Los dioses tienen muchos disfraces.
Los dioses llevan las crisis al clímax y el hombre, mientras, hace conjeturas.
El final anticipado no ha sido consumado.
Pero el dios ha encontrado una forma que ningún hombre esperaba.
Y así termina la obra.
–Pues bien, mis queridos amigos, la «obra» no ha terminado, ni mucho menos. ¡No ha hecho más que empezar! Pero los dioses han encontrado ya una forma «que ningún hombre esperaba». ¿Quién de entre todos nosotros podía, nueve años atrás, cuando murió mi hermano Tiberio, haber previsto que llegaría este día?
Cayo hizo una pausa deliberada para permitir que sus palabras calaran en el público. Contó en silencio hasta diez. La pausa deliberada y oportuna era una técnica de orador que Tiberio le había enseñado: «Corres demasiado, hermanito. Detente de vez en cuando, sobre todo después de haber dicho alguna cosa inteligente o bien pensada. Inspira hondo, cuenta hasta diez, permite que tu audiencia piense y sienta por un momento…».
Cayo no estaba en el Foro, arengando a un variopinto grupo de ciudadanos, sino en casa de su madre, en el Palatino, en el jardín iluminado por la luz de las lámparas y dirigiéndose a un pequeño grupo de sus más ardientes seguidores. Era la celebración de una victoria. Cayo Graco, que había jurado mantenerse alejado de la política después de la muerte de su hermano, acababa de ser elegido tribuno de la plebe, siguiendo los pasos de Tiberio.
–A lo mejor mi madre sí lo habría previsto. – Cayo hizo un ademán en dirección a Cornelia, que permanecía recostada en un triclinio-. No hubo día en mi infancia en que no fuera exhortado a hacer honor al ejemplo de vida de mi abuelo. Pero aun así, es el ejemplo de mi madre el que más me inspira, el que supone para mí un mayor reto. ¿Ha existido otro mortal, hombre o mujer, con más fortaleza y coraje?
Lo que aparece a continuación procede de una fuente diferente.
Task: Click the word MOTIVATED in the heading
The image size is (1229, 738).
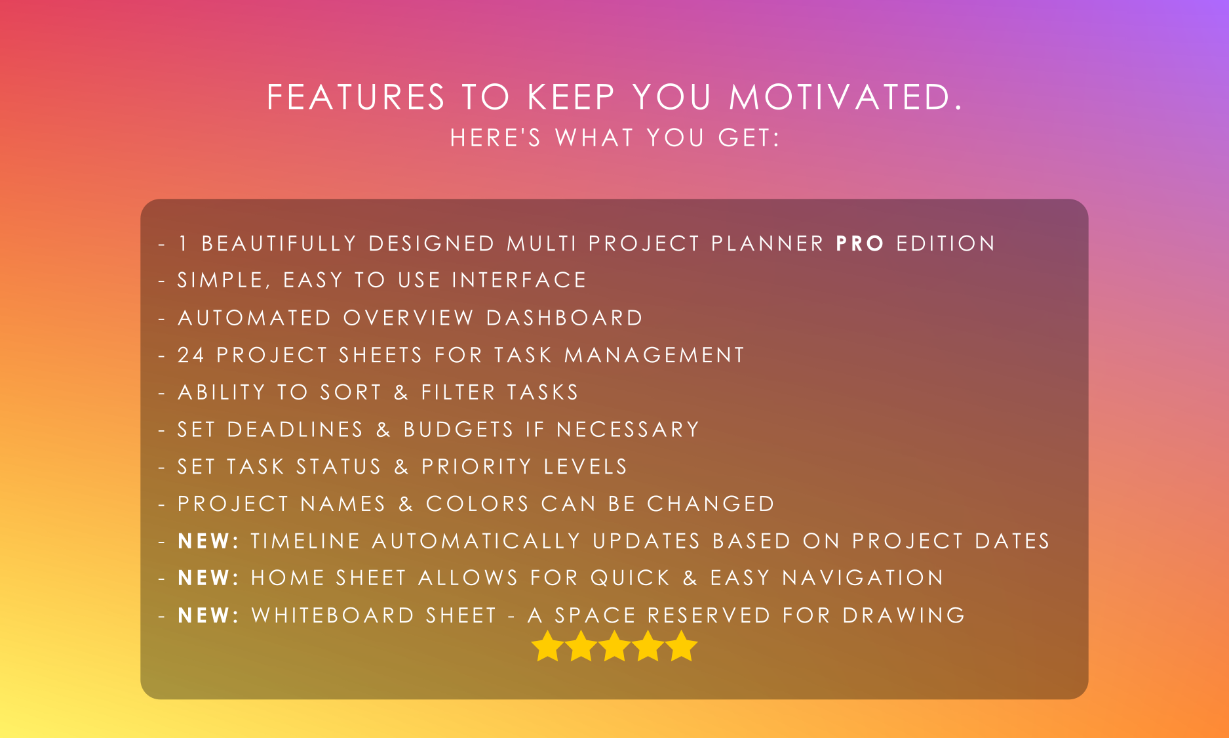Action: [x=846, y=97]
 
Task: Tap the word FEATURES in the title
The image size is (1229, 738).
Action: [x=356, y=97]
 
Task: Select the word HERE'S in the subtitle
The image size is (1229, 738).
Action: [x=496, y=138]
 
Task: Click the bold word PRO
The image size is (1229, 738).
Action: [x=860, y=243]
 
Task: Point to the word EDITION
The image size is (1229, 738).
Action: [x=945, y=243]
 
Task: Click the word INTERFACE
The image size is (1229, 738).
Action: [x=519, y=280]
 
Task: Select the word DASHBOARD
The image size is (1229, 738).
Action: [x=564, y=318]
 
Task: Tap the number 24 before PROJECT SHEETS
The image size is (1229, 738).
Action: [x=191, y=355]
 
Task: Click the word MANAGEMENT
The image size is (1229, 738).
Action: [x=654, y=355]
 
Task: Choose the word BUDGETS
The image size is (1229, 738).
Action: [x=458, y=430]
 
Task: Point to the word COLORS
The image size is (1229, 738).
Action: [x=477, y=504]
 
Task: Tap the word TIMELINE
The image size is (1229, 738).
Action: [x=305, y=541]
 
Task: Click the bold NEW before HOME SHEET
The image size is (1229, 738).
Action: [x=204, y=578]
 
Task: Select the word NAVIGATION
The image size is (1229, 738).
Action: [x=863, y=578]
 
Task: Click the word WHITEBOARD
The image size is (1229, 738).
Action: [x=333, y=615]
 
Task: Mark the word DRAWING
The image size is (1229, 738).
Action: [x=904, y=615]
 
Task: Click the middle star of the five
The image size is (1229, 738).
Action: [x=615, y=647]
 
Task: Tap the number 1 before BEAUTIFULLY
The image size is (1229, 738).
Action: [x=183, y=243]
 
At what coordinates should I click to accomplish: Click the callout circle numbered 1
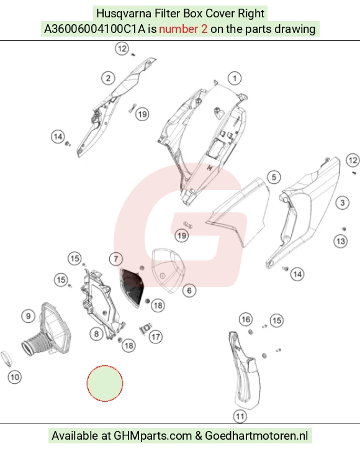[235, 78]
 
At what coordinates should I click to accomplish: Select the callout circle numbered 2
[108, 78]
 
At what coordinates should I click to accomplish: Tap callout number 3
[342, 202]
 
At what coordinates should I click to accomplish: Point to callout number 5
[274, 177]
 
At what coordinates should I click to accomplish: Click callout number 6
[189, 291]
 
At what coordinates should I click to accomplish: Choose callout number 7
[116, 259]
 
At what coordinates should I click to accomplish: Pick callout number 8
[96, 333]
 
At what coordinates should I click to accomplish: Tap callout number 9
[29, 316]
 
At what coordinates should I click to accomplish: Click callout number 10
[15, 377]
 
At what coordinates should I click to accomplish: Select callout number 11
[240, 416]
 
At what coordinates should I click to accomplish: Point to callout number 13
[341, 241]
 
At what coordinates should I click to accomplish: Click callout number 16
[246, 319]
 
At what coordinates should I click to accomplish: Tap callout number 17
[156, 337]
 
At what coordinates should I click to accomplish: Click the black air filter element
[132, 287]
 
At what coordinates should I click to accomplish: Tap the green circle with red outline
[105, 383]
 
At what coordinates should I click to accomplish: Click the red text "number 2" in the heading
[183, 29]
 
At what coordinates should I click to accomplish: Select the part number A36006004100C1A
[95, 29]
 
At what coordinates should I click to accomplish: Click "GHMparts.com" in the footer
[153, 435]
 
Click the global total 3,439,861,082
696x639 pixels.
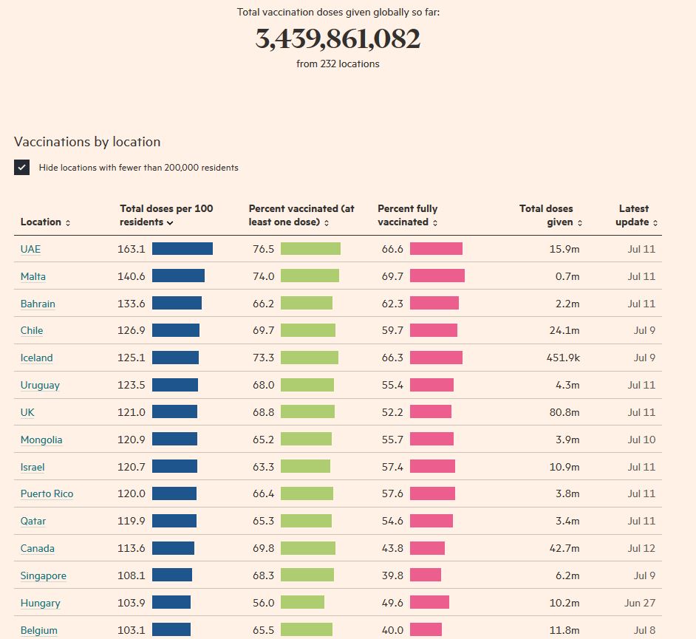coord(338,38)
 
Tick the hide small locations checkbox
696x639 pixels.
coord(21,167)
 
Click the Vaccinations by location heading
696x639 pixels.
coord(87,142)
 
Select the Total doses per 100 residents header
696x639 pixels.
coord(166,215)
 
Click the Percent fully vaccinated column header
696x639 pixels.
coord(407,215)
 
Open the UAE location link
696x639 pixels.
coord(30,249)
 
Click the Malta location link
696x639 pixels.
coord(33,276)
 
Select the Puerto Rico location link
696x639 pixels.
coord(47,493)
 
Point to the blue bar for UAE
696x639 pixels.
coord(182,249)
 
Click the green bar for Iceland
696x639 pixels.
coord(309,358)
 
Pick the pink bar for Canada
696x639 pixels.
coord(427,548)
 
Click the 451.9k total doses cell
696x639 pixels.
coord(563,358)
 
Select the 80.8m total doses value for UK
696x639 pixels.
coord(564,412)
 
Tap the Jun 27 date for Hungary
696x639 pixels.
coord(640,603)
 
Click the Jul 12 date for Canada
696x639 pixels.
coord(641,548)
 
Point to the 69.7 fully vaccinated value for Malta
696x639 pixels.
coord(392,276)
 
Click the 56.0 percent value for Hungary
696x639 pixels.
coord(263,603)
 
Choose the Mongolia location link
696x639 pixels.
coord(41,440)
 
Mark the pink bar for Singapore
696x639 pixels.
coord(426,575)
Todos, uníos a mí en el saludo: ¡Cornelia, hija del Africano, esposa de Tiberio Graco, que fue cónsul dos veces y cuya escultura está erigida en el Foro, madre de Tiberio, el mártir del pueblo!
Cornelia sonrió, con una elegancia tal que cualquier observador pensaría que jamás había oído aquellas palabras. De hecho, durante la campaña, había aparecido numerosas veces al lado de Cayo, tanto en Roma como en las zonas rurales, representando el papel de madre orgullosa y radiante receptora de los extravagantes tributos de su hijo. Los seguidores de Cayo adoraban a Cornelia, y adoraban a Cayo porque él la adoraba a ella.
En los últimos días de la campaña, el tamaño de las multitudes que se acercaban a escuchar los discursos de Cayo había aumentado, superando todas las expectativas. Ni siquiera Tiberio, en la cúspide de su popularidad, había logrado congregar a tanta gente. Cuando llegó el día de las elecciones, se produjo en Roma una aglomeración tan enorme de gente dispuesta a votar que las posadas no dieron abasto. Los hombres se vieron obligados a dormir en los árboles, en las cunetas y en los tejados.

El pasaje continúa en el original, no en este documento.